Wir alle haben schon einmal darüber nachgedacht. Was geschieht in dem Moment, wenn wir unseren letzten Atemzug tun, unser Herz aufhört zu schlagen und unsere Seele unseren nunmehr toten Körper verlässt? Ehrlich gesagt, haben die meisten von uns Angst vor dem Sterben, auch wenn wir den Tod selbst nicht fürchten. Sterben ist oft ein schmerzhafter Kampf. Häufig findet es in einer sterilen, klinischen Umgebung statt und ist in der Regel ein unschöner Prozess. Wenn wir Christen jedoch der Verheißung glauben, dass der Tod der Eintritt in das ewige Leben in der Gegenwart des Herrn ist, und wenn wir darauf vertrauen, dass Christus die Macht hat, Tote aufzuerwecken, brauchen wir keine Angst davor zu haben, was nach dem Tode sein wird, auch wenn uns vor dem Sterbeprozess bange ist.

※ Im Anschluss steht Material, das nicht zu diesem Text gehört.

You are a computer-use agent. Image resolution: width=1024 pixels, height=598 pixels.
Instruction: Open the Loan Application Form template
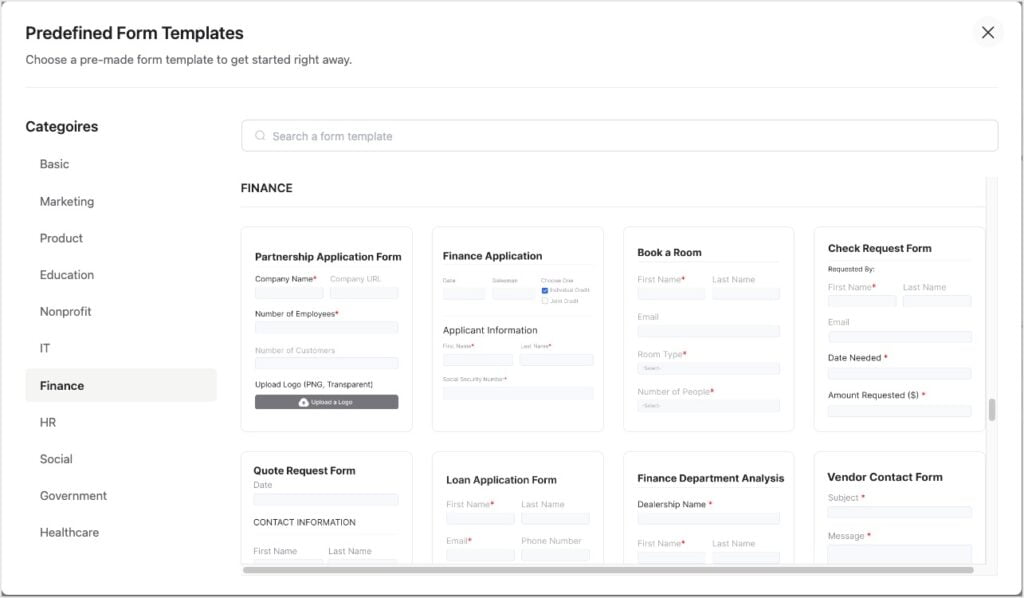(518, 505)
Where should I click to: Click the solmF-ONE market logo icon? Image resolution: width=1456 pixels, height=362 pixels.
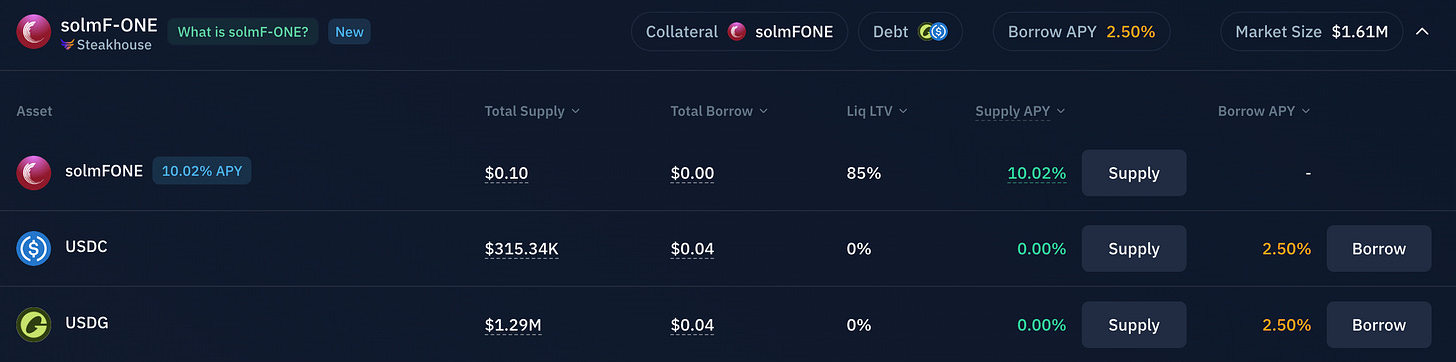(x=34, y=32)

Es gibt Unmengen von Geschichten und Legenden über Tod und Sterben. Das liegt zum Teil daran, dass die Heilige Schrift den Sterbevorgang nicht beschreibt, obwohl sie von mehreren Personen berichtet, die starben und von Jesus wieder zum Leben erweckt wurden. Lazarus kommt mir dabei unter anderem in den Sinn (vgl. Joh 11) und der Sohn der Witwe von Nain in Lukas 7,11–17. Allerdings besitzen wir keine Berichte aus erster Hand (auch nicht von Lazarus), was diese Menschen beim Sterben erlebt haben. Wir können uns nur fragen, was Lazarus gedacht haben mag, als er ein zweites Mal starb, diesmal um ins ewige Leben einzutreten.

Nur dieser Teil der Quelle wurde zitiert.